The int is boring, so I've left it out. But look at the difference between the int* and the vector<int>: the int* is the same in f1 and f2; it's what you would call a "shallow copy". The vector<int> however is different between f1 and f2; it's what you would call a "deep copy".

What's actually happened here is that the default operator = in C++ behaves as if the operator = for all of its members were called in order. The operator = for ints, int*s, and other primitive types is just a byte-wise shallow copy. The operator = for vector<T> performs a deep copy.

So I would say the answer to the question is, No, the default assignment operator in C++ does not perform a shallow copy. But it also doesn't perform a deep copy. The default assignment operator in C++ recursively applies the assignment operators of the class's members.

Answer 3

I personally like the explanation in Accelerated c++. The text (page 201) says:

If the class author does not specify the assignment operator, the compiler synthesizes a default version. The default version is defined to operate recursively - assigning each data element according to the appropriate rules for the type of that element. Each member of a class type is assigned by calling that member's assignment operator.

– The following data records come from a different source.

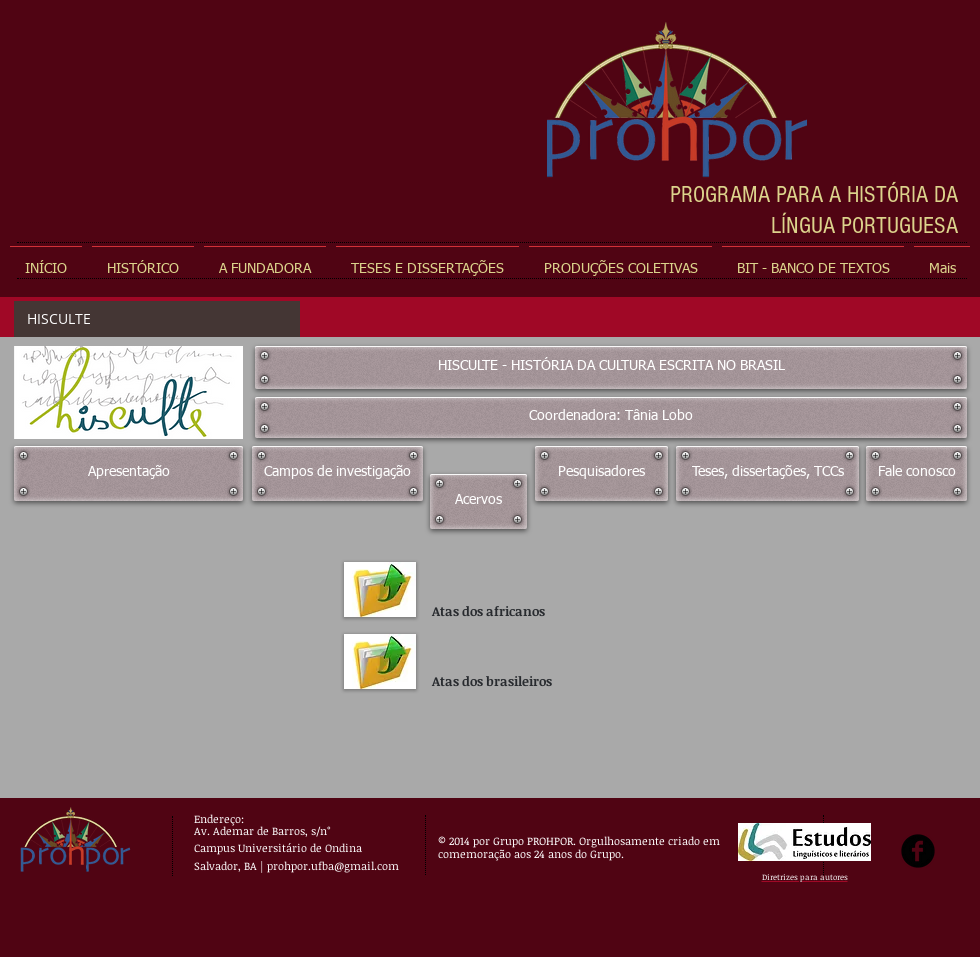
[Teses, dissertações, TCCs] (767, 473)
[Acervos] (478, 501)
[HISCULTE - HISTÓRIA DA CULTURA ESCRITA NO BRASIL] (611, 367)
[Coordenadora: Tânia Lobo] (611, 417)
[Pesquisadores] (601, 473)
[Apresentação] (128, 473)
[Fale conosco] (916, 473)
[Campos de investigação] (337, 473)
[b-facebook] (918, 851)
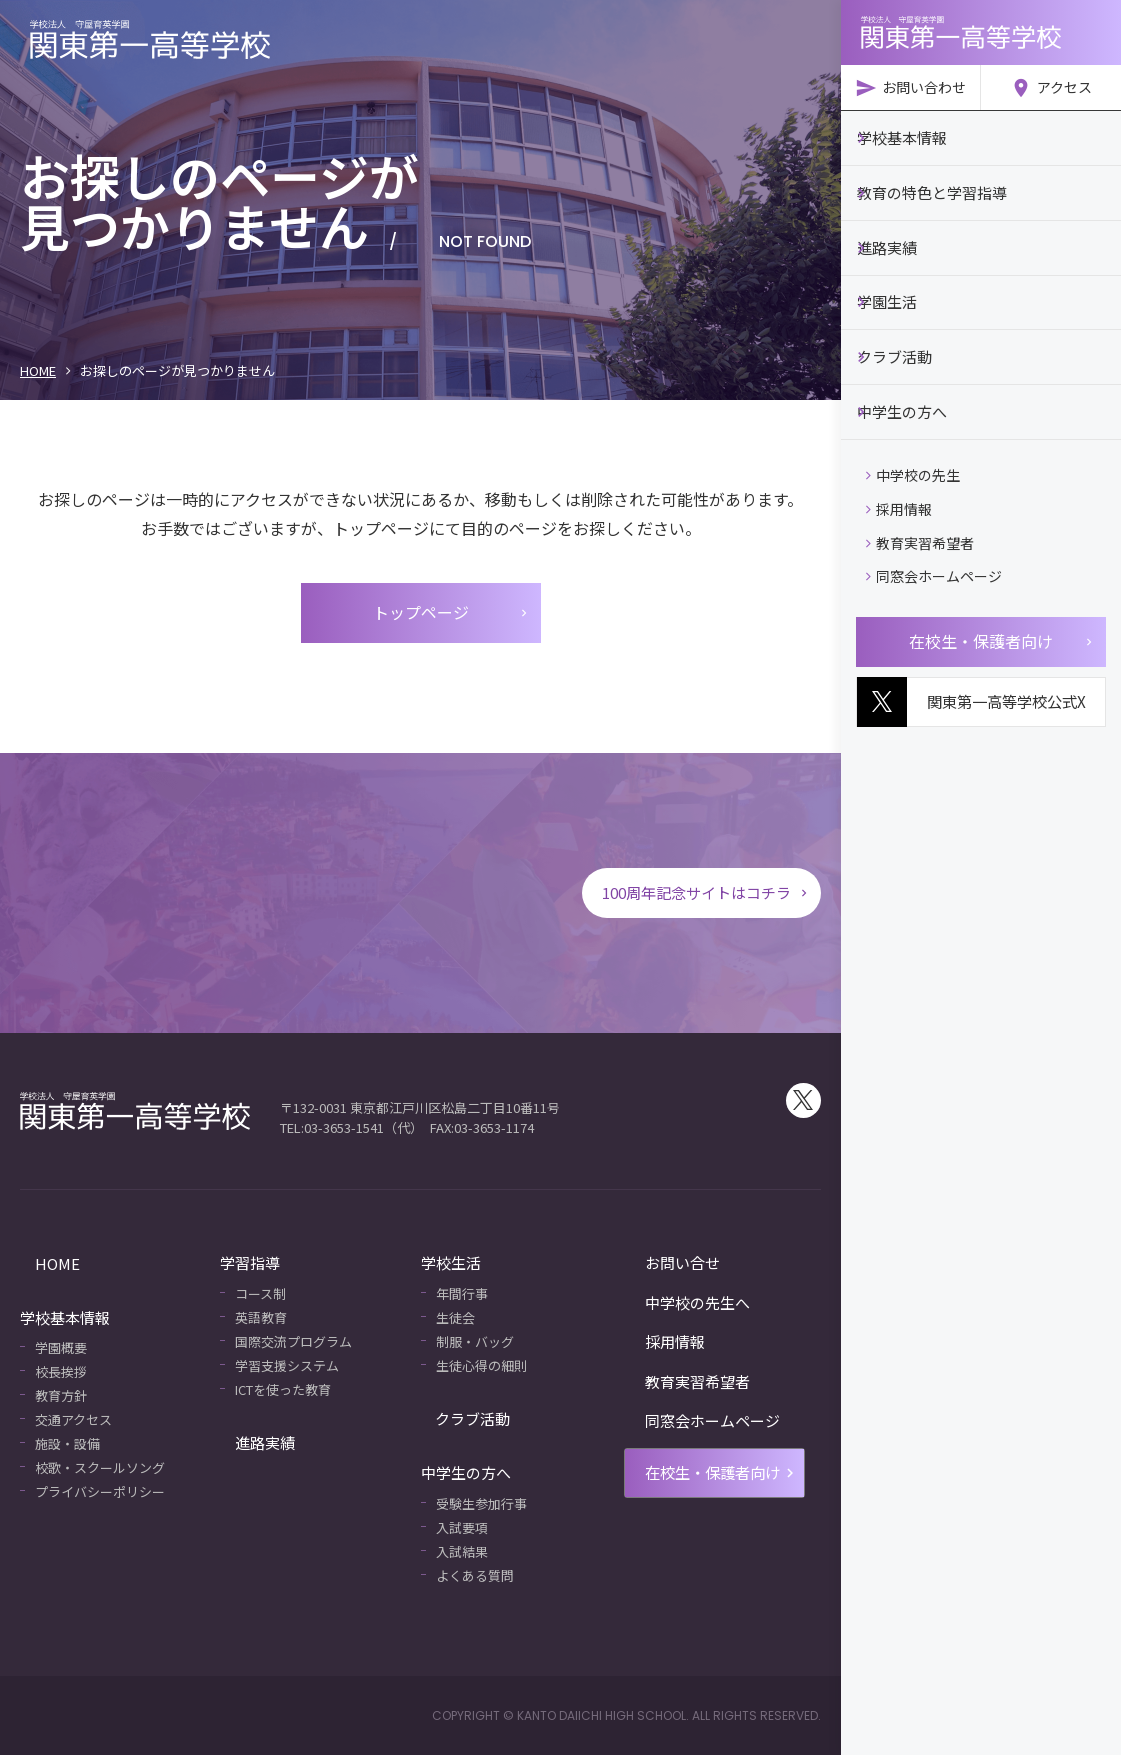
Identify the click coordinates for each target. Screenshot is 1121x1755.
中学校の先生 (913, 458)
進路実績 (250, 1442)
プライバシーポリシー (100, 1491)
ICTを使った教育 (283, 1389)
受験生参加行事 (481, 1503)
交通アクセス (73, 1419)
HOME (38, 370)
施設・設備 (67, 1443)
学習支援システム (287, 1365)
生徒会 (455, 1317)
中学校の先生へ (673, 1302)
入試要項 (462, 1527)
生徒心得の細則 (481, 1365)
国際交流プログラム (293, 1341)
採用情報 (899, 492)
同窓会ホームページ (934, 559)
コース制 (260, 1293)
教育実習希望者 (920, 526)
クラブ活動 (458, 1418)
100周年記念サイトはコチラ (699, 892)
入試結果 (462, 1551)
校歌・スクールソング (100, 1467)
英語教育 (261, 1317)
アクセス (1051, 88)
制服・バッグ (475, 1341)
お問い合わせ (910, 88)
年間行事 (462, 1293)
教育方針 (61, 1395)
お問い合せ (658, 1262)
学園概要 (61, 1347)
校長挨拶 (61, 1371)
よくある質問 (475, 1575)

Members that are of built-in type are assigned by assigning their values.

As the members in the question are integers, I understand that they are deep copied. The following adaptation of your example illustrates this:

#include<iostream>
class foo {
public:
  int a, b, c;
};

int main() {
    foo f1, f2;
    f1 = f2;
    std::cout << "f1.a and f2.a are: " << f1.a << " and " << f2.a << std::endl;
    f2.a = 0;
    std::cout << "now, f1.a and f2.a are: " << f1.a << " and " << f2.a << std::endl;
}

which prints:

f1.a and f2.a are: 21861 and 21861
now, f1.a and f2.a are: 21861 and 0

Answer 4

I'd say, default operator= is a copy. It copies each member.

The distinction between a shallow copy and a deep copy doesn't arise unless the members being copied are some kind of indirection such as a pointer. As far as the default operator= is concerned, it's up to the member being copied what "copy" means, it could be deep or shallow.

Specifically, though, copying a raw pointer just copies the pointer value, it doesn't do anything with the referand. So objects containing pointer members are shallow-copied by default operator=.

There are various efforts at writing smart pointers that perform clone operations on copying, so if you use those everywhere in place of raw pointers then the default operator= will perform a deep copy.

If your object has any standard containers as members, then it may be confusing to (for example) a Java programmer to say that operator= is a "shallow copy". In Java a Vector member is really just a reference, so "shallow copy" means that Vector members aren't cloned: source and destination refer to the same underlying vector object. In C++ a vector member will be copied, along with its contents, since the member is an actual object not a reference (and vector::operator= guarantees the contents are copied with it).

If your data member is a vector of pointers, then you don't have either a deep copy or a shallow copy. You have a semi-deep copy, where the source and destination objects have separate vectors, but the corresponding vector elements from each still point to the same, uncloned object.

Answer 5

No. operator= doesn't perform a copy at all. It's an assignment operator, not copy operator.

The default assignment operator assigns each member.

Answer 6

If a, b and c were classes then the assignment operator for those classes would be called, so the compiler isn't simply copying the raw memory contents - but as others pointed out, any raw pointers will be copied without any attempt to duplicate the pointed-to thing, thus giving you the potential for dangling pointers.